Los grandes acontecimientos históricos se han labrado por las hazañas heroicas de los ejércitos que sufrieron enormes bajas para alcanzar la libertad una vez perdida frente al fascismo, como de pequeñas decisiones individuales, luego asumidas por el mando, que supusieron un antes y un después. Conocemos la importancia del Desembarco de Normandía, una operación militar a gran escala, que supuso meses de preparación para los soldados y el material para llevar a término la Segunda Guerra Mundial. No hacerse hubiera implicado, se piensa, la derrota frente al nazismo, pues centrado exclusivamente en el frente oriental, le permitía golpear y dominar cada vez mayores territorios en el oeste de Europa, pero era un riesgo máximo que tamaña empresa fallara o fuera repelida por las defensas en la costa francesa. Tal engranaje al final fue un éxito gracias entre otras decisiones a un pronóstico del tiempo acertado, como nos los cuenta la película, TIEMPO DE VICTORIA, escrita y dirigida por Anthony Maras, basándose en la obra teatral, Pressure, de David Haig.



La película discurre en las 72 horas antes del famoso desembarco de las tropas aliadas. Se tenían los aviones, los barcos y las tropas acuarteladas y preparadas.
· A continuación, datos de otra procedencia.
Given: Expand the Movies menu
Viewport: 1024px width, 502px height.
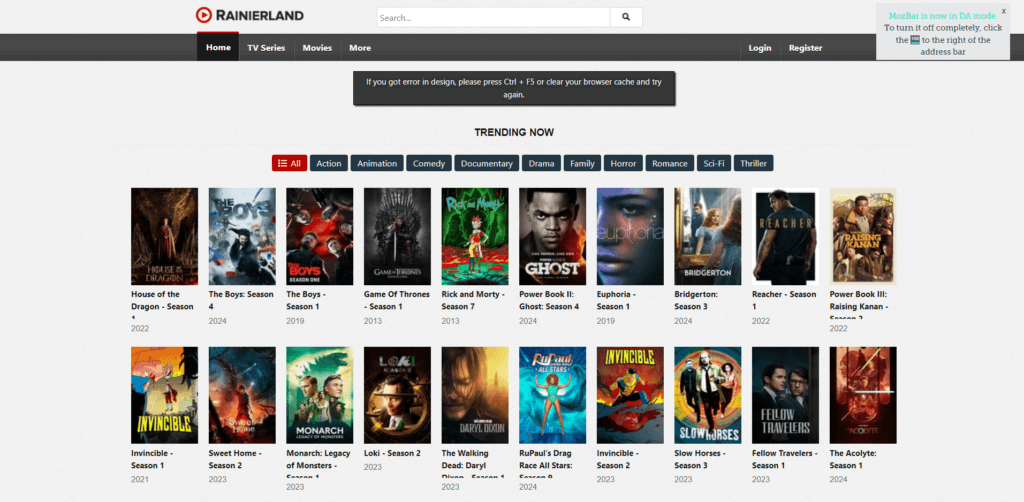Looking at the screenshot, I should click(317, 48).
Únicamente faltaba tomar la decisión de llevarlo a efecto según el mando del general Eisenhower, que sería el día 5 de junio, un momento propicio pues se necesitaba la luna llena y mareas vivas. Para no cometer ningún error, y reducir las posibilidades de fracasar, traen a un meteorólogo experto recomendado por Churchill. Los americanos ya tenían el suyo, un coronel que hasta ahora había acertado en sus previsiones durante la guerra, pero todas las ayudas eran necesarias para tener éxito. De esta manera, el científico, James Stagg, tiene que acudir y abandonar a su mujer que está a punto de dar a luz, y ponerse al frente de los técnicos para averiguar la previsión del tiempo. Su carácter y modos rígidos chocarán desde el principio con los norteamericanos, también en sus métodos, al emplear datos y variables en superficie y en altura de la atmósfera, frente a la utilización de mapas del tiempo de situaciones en años pasados.



Para el experto norteamericano, según las previsiones históricas, el día 5 haría un tiempo despejado, sin embargo para Stagg, todo lo contrario, habría una fuerte tormenta sobre el Canal de la Mancha y Normandía. Todos los generales encabezados por Eisenhower quieren marchar hacia Francia lo antes posible, pues cuanto más se retrase será más fácil que los nazis se enteren del desembarco y acumulen mayores defensas. Se da, entonces, la situación que Stagg se queda solo frente a todos en su opinión que el tiempo será borrascoso el día decidido de antemano. Le consideran un loco por ser tan duro en mantenerse firme sin ninguna duda, pero en el poco tiempo de espera, empieza a soplar el viento con fuerza y a llover sin posibilidad de que los aviones vuelen, ni los barcos puedan zarpar en un mar embravecido. Sin embargo, cuando todo estaba perdido, surge la posibilidad de una mejora del tiempo 24 horas después. Así lo piensa Stagg esta vez, aunque sin certezas absolutas. De esta manera, Eisenhower decide retrasar el desembarco para el día 6. Al final, la lluvia primero fue amainando y luego la visibilidad fue aumentando durante la batalla, y el tiempo aclaró, lo que fue un éxito para la operación militar que llevaría a liberar Francia en 10 semanas. La película cuenta un hecho real, la de un meteorólogo que acertó en sus polémicas previsiones, por lo que sería condecorado por los EEUU.